Department name when degree awarded

American Studies

Committee Chair(s)

Melody Graulich

Committee

Melody Graulich

Committee

Colleen O'Neill

Committee

Evelyn Funda

Abstract

In the study of contemporary American Indian literature, the definition of work and the characterization of Native and non-native laborers—farmers, ranchers, lawmen, smugglers, Indian Affairs agents, academics, activists, "traditionalists," tour guides, artists, among others—are rarely the lenses that scholars use to interpret the texts. Instead, issues of class and labor often take a backseat to those of cultural survivance and traditional and/or "mix-blood" identity, resistance to historical and ongoing acts of colonialism, reassertion of treaty rights and cultural practices, and reclamation of land and cultural artifacts. However, although the canon of contemporary Native literatures warrants close attention to these issues, the time has come to reexamine American Indian novels, short stories, and poetry published since the Native American Renaissance of the 1960s and '70s in order to begin a more nuanced discussion of how work and masculinity are defined and expressed in Indian Country, especially in sites where the types of work available challenge and/or complicate "traditional" definitions and expressions of wealth and masculinity.

By re-reading American Indian literature of the Great Plains and emphasizing the roles of work, class, and masculinity in texts by influential, yet understudied authors such as D'Arcy McNickle, Carter Revard, and Thomas King, this project offers opportunities for reframing and reimagining contemporary, real-life obstacles faced by Native workers and Native communities: such as the Lakota bid to take over operation of Badlands National Park in South Dakota, the Confederated Salish and Kootenai bid to take over operation rights of Kerr Dam near the Flathead Reservation in Montana, and the struggles for sovereignty faced by Native nations such as the Three Affiliated Tribes in western North Dakota, who are embroiled in heated debates regarding the economic promise and ecological degradation of the oil boom on the Bakken Range.
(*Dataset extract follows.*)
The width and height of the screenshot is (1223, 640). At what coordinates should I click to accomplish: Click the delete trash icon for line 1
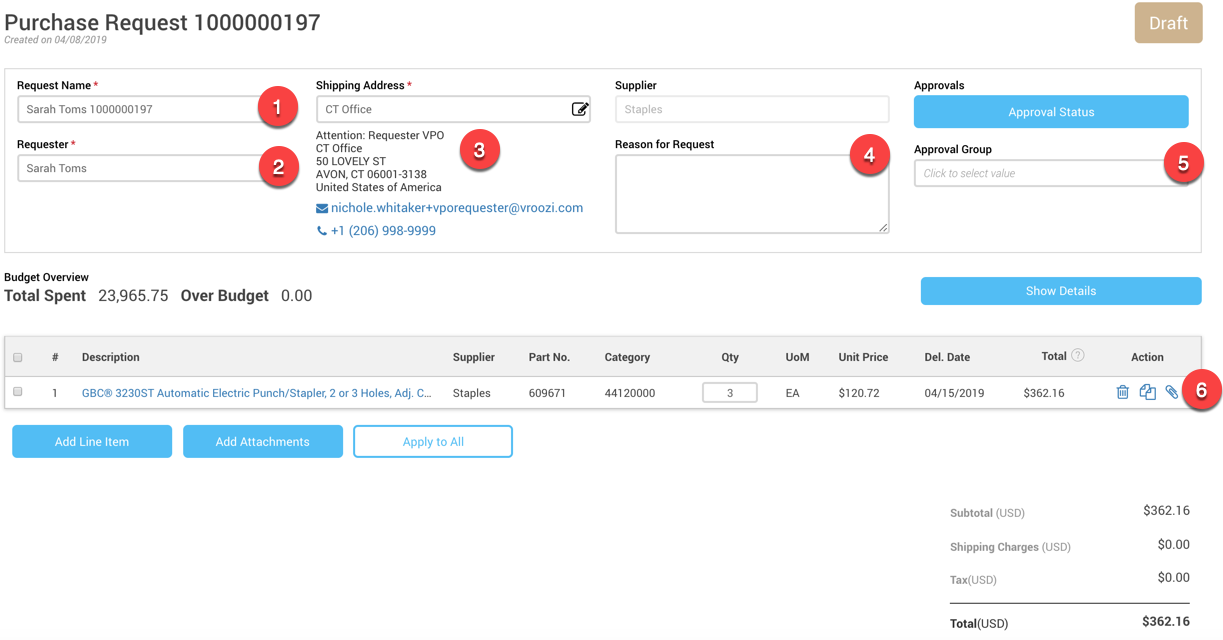pos(1122,393)
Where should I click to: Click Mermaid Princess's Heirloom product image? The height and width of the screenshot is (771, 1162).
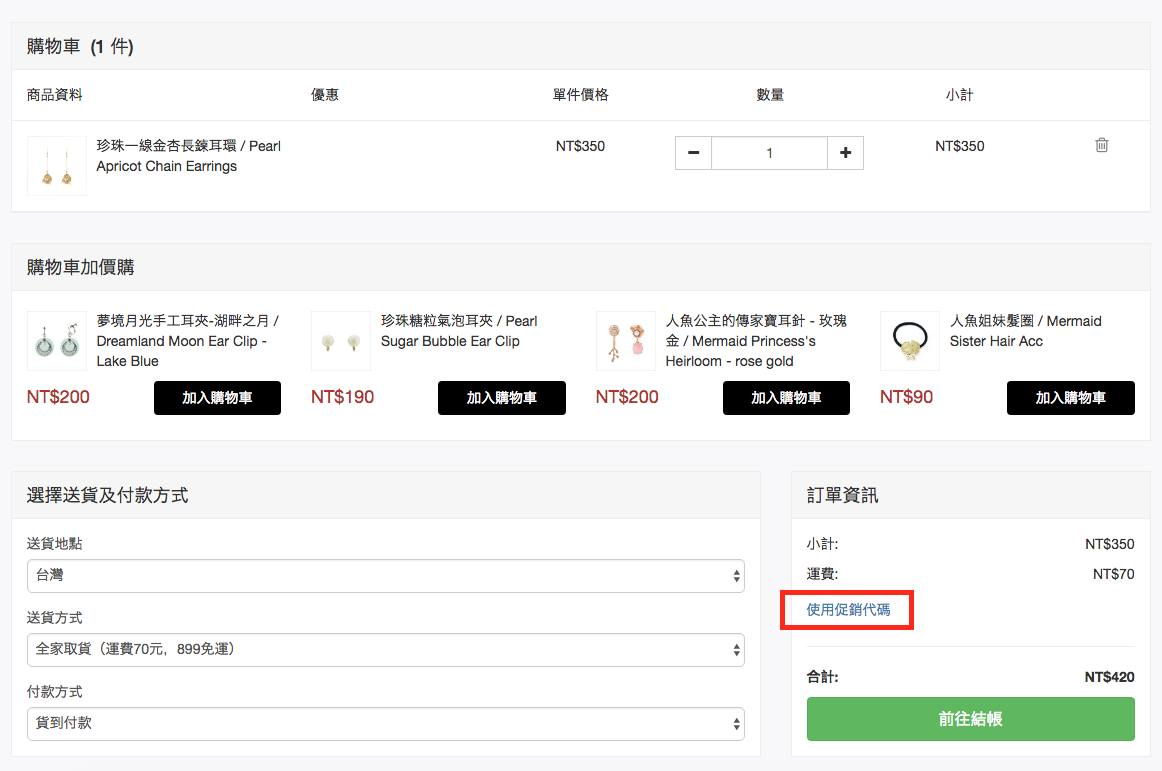click(625, 341)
In this way, this project does not place literature in a vacuum, but rather, engages the social, cultural and economic questions that remain as prevalent for understanding the present and, perhaps, for predicting the future, as they are for understanding the past. Moreover, the discussion of dams, roads, and bridges—both as literal structures that present opportunities and obstacles for Native workers and as metaphors for the distance between Native and Euroamerican conceptions of work and wealth—is timely and politically significant given the renewed national emphasis on rebuilding structures such as roads and bridges with programs such as "Fix It First" and "Highways for LIFE" that seek to boost a struggling economy by reinforcing the infrastructure.